EXERCISE DETAILS –
Can you pick up the essay below on unit testing and the blood center's printer, continuing it from its final sentence?

PASSAGE SHOWN –
◇ ◇ ◇ ◇

Why Unit Test?


This morning a coworker introduced a team of programmers to unit testing in C# using NUnit and NMock, and I found good opportunity to muse over some of the implications of unit testing --- why it's something we absolutely must embrace. If you'll forgive the cliché, a funny thing happened to me on the way home...

The idea was to stop at a blood center along the way and make a blood donation. Normally this is a fairly painless process that takes 30-45 minutes. I was a little pressed for time, but the center was pretty empty and they said they'd be able to take a walk-in donation quickly.

Unfortunately, their laser printer chose that moment to wonk out and start eating donor forms. Two people were ahead of me in the line. The first guy got his form out, a bit wrinkled and missing a corner. The printer ate two more forms before finally spitting one out for the lady in front of me, who was doing an auto-donation, presumably for an upcoming surgery. Each time the machine jammed, the small group of technicians gathered there opened the printer's doors, removed the cartridge, pulled out shredded bits of paper, and assembled the machine, ever hopeful. Midway through eating my second form, the lady who'd been in front of me returned with her sheet, which, she'd just noticed, was imprinted with someone else's donor information.

There are a couple of things I took away from this. First, the ridiculous dependence we have on machinery for even the simplest tasks. This printer wasn't doing anything terribly clever: it was just filling out name, address, donor ID, and so forth on a pre-printed form. I don't think it prints a barcode or anything, though I may be remembering incorrectly. It would have taken one of the technicians only a minute to manually write this information on the form, though of course there may be a policy against this. But if the printer was that critical to processing donors, where was the backup (plan or printer)?

◇ ◇ ◇ ◇

RECORDED INFORMATION –
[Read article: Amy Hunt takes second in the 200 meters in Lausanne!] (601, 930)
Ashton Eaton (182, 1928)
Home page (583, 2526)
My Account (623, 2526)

◇ ◇ ◇ ◇

REPLY –
The second thing of note is that even though the printer was an off-the-shelf office model, it had found gainful employment in the field of medicine. Regardless of what quality standards the manufacturer may or may not have had in place, this device had been built into a system which ultimately handed a form with the wrong information to a donor. That's a fairly serious slip-up, even though it most likely would have been caught during the routine questioning of the donor, or on the donation couch itself.

I don't mean to criticize the blood center. These people do a wonderful job for the best of reasons, and they're very good at what they do. But the lesson is that there isn't always a good backup plan in place when technology fails, and we don't always know in advance where our technology will be used or how vital it may be to the larger system.

Much of the software I write is for the factory floor, with its countless safety hazards. Yet, it's also for safe travel, when it's used to build cars or jets or route luggage around an airport. It's for puffing up marshmallows and carbonating your soda and keeping machine screws out of your cereal. And it's for the medical industry, whenever it's used to manufacture medical equipment, or mix chemicals for the latest wonder-drug, or measure tolerances on a printer that will wind up in some blood center somewhere.

That's a lot of responsibility, and unit testing gives us one more tool to help assure that our code does what we expect it to. Having been exposed to such a tool, it would be irresponsible not to make good use of it. If features slip their release date, or if a sale is lost, isn't the possibility of higher quality still worth it?

NUnit started as a port of Java's JUnit, and is a toolset and application for running sets of tests on classes in isolation, making sure that the classes respond to stimuli with the correct method calls, return values, data sets, exceptions, etc. NMock is a tool for helping simulate the outside classes that the class under test interacts with; another for C# is DotNetMock (I don't know if these have any ancestry in Java's EasyMock). There's a lot to learn here, but a well-written start for .NET/Mono programmers may be found in Pragmatic Unit Testing in C# with NUnit. Java programmers have a version, too, Pragmatic Unit Testing in Java with JUnit. Both books are by Andrew Hunt and Dave Thomas, and both are very readable.

I'm sure as I start to incorporate unit testing into my C# and Java code I'll have more to say on the subject, but for now I'll just leave it at this: I'm sold. It sounds great in theory; I'll get back to you on the practice part.